PROBLEM: Among the entries that follow, find every line with the word "Worth" and list it.

MATERIAL FOR THIS TASK:
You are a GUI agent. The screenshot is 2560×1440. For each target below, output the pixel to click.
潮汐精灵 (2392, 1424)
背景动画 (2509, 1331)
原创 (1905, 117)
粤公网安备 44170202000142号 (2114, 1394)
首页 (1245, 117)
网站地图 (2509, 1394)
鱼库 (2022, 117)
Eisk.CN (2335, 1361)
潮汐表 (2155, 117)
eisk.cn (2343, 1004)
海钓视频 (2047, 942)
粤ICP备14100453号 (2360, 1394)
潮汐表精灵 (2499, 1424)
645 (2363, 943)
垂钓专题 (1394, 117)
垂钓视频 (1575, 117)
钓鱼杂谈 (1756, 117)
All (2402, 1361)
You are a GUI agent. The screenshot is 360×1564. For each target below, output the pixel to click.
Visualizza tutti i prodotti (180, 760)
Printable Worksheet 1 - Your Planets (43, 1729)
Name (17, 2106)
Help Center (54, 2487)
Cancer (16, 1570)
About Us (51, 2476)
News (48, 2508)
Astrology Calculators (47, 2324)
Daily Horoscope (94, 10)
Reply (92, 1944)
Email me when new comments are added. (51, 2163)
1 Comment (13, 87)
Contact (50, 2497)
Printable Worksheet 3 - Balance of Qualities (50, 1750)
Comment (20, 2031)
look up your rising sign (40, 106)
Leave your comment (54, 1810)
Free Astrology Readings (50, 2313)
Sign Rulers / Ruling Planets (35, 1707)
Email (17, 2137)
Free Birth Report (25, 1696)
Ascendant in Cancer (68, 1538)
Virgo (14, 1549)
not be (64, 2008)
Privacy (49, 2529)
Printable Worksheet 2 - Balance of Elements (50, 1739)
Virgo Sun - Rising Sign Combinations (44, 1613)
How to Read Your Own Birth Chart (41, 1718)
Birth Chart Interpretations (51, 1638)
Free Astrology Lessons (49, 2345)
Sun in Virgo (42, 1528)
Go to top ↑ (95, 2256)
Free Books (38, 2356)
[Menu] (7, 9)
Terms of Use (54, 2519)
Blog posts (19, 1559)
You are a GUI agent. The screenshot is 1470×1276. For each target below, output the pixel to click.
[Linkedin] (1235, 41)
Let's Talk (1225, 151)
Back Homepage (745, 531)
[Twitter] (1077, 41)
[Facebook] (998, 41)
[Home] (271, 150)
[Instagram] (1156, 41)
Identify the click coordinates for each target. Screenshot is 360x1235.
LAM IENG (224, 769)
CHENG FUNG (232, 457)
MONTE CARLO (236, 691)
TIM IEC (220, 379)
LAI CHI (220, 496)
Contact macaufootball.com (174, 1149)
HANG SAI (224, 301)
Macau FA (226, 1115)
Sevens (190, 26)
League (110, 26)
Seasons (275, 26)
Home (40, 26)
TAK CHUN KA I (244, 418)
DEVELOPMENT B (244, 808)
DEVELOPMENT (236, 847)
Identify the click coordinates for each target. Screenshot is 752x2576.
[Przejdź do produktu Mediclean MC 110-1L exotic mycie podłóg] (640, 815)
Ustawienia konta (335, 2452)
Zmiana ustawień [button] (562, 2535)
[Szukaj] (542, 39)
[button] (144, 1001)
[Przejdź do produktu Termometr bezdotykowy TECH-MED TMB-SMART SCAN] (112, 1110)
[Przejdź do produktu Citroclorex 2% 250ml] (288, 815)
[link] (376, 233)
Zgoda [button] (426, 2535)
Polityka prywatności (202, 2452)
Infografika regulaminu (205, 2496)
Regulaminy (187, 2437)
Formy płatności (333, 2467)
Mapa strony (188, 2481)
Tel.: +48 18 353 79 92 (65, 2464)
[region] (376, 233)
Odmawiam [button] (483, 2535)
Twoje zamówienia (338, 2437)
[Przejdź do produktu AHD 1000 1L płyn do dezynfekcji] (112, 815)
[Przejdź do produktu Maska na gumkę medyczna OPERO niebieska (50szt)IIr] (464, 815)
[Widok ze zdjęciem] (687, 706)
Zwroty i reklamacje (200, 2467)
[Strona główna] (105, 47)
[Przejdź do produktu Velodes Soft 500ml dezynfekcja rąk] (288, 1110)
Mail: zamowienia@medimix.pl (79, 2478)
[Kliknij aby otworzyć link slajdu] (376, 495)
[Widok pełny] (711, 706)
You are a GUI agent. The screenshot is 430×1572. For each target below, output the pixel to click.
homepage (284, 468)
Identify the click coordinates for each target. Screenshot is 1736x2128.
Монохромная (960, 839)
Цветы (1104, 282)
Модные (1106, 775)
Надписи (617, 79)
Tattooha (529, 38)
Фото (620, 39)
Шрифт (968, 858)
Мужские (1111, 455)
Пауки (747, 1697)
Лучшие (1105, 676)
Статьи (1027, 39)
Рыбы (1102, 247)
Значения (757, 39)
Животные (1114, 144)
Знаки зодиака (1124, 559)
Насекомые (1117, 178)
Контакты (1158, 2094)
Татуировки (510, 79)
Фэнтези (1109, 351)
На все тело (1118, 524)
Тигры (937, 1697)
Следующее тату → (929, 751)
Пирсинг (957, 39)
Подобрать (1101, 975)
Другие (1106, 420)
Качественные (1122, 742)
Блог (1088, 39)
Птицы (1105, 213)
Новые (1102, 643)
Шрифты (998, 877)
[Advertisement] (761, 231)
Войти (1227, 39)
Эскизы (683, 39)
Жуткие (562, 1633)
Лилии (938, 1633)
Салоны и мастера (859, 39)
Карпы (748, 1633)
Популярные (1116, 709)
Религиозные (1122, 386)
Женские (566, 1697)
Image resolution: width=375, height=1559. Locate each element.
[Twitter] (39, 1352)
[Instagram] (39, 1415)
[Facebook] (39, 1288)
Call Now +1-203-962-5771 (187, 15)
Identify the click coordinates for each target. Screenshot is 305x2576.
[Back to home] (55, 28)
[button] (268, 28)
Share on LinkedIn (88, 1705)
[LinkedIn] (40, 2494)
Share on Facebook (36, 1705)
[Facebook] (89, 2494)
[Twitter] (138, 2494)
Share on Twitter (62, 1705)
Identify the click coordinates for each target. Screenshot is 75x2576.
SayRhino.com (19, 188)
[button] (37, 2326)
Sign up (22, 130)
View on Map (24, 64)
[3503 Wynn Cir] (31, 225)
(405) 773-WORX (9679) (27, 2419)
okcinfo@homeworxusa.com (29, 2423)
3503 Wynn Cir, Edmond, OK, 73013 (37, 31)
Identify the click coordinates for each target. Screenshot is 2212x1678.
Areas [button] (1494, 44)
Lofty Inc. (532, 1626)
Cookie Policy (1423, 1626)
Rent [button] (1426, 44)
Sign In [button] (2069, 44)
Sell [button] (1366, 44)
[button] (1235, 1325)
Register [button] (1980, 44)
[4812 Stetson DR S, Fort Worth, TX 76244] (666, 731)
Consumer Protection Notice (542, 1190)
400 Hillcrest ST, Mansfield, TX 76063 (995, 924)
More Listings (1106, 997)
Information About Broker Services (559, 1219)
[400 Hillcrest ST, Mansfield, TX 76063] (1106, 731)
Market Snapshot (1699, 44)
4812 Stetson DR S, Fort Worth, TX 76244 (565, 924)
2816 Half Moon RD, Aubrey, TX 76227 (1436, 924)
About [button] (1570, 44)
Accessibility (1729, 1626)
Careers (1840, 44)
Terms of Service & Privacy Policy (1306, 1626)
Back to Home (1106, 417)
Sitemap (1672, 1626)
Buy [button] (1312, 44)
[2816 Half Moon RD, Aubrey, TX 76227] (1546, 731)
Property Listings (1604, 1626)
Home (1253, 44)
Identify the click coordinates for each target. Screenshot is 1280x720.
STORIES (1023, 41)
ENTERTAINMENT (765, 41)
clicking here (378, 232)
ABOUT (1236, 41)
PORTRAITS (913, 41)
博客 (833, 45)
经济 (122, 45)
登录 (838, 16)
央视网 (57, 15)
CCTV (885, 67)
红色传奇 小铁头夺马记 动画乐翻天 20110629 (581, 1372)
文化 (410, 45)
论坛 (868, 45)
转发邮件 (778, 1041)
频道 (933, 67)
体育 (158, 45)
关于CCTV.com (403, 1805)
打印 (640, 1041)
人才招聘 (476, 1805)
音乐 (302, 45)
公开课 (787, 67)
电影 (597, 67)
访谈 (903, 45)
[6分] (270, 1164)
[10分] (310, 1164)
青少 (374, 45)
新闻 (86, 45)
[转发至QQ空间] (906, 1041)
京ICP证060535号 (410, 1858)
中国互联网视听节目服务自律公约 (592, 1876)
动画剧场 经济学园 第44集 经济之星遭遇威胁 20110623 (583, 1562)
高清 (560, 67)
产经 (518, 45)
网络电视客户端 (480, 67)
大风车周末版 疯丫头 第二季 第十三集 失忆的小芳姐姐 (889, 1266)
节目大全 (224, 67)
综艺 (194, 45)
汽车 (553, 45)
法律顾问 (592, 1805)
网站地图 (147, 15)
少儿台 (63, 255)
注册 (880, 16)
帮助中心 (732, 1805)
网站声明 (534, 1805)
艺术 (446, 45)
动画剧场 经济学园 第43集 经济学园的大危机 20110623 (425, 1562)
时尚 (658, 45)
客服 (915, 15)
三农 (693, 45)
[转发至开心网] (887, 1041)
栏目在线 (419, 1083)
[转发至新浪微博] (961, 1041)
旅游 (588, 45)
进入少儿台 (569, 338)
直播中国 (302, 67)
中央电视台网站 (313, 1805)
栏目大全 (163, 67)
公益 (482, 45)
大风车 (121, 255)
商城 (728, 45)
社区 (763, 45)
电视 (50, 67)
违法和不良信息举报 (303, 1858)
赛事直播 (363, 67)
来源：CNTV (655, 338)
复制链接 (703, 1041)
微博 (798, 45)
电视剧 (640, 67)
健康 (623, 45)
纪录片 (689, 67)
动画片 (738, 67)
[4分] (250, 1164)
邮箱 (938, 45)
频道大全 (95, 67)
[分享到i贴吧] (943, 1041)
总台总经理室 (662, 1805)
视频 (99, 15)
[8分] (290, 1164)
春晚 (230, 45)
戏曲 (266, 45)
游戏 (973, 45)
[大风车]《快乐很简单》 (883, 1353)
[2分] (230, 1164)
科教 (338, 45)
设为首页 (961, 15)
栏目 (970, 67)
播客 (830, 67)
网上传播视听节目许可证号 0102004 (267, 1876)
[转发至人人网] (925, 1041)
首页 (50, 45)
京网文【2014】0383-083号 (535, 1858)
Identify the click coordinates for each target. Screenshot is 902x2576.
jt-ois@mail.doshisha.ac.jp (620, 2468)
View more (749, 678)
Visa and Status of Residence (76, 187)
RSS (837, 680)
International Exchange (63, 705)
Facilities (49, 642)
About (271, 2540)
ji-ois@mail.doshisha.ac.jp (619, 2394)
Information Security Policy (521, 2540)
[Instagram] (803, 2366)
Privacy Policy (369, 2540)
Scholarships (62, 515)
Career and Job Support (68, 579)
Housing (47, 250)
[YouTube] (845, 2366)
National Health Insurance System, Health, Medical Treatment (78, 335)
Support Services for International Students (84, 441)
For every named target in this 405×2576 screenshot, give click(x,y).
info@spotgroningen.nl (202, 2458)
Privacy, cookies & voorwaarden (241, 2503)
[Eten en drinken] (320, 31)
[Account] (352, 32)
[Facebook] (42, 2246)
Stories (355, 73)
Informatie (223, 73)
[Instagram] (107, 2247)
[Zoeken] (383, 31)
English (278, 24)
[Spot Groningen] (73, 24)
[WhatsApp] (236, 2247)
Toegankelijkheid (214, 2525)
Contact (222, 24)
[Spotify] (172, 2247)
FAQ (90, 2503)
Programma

RESULT BELOW:
[4812 Stetson DR S, Fort Worth, TX 76244] (666, 731)
4812 Stetson DR S, Fort Worth, TX 76244 (565, 924)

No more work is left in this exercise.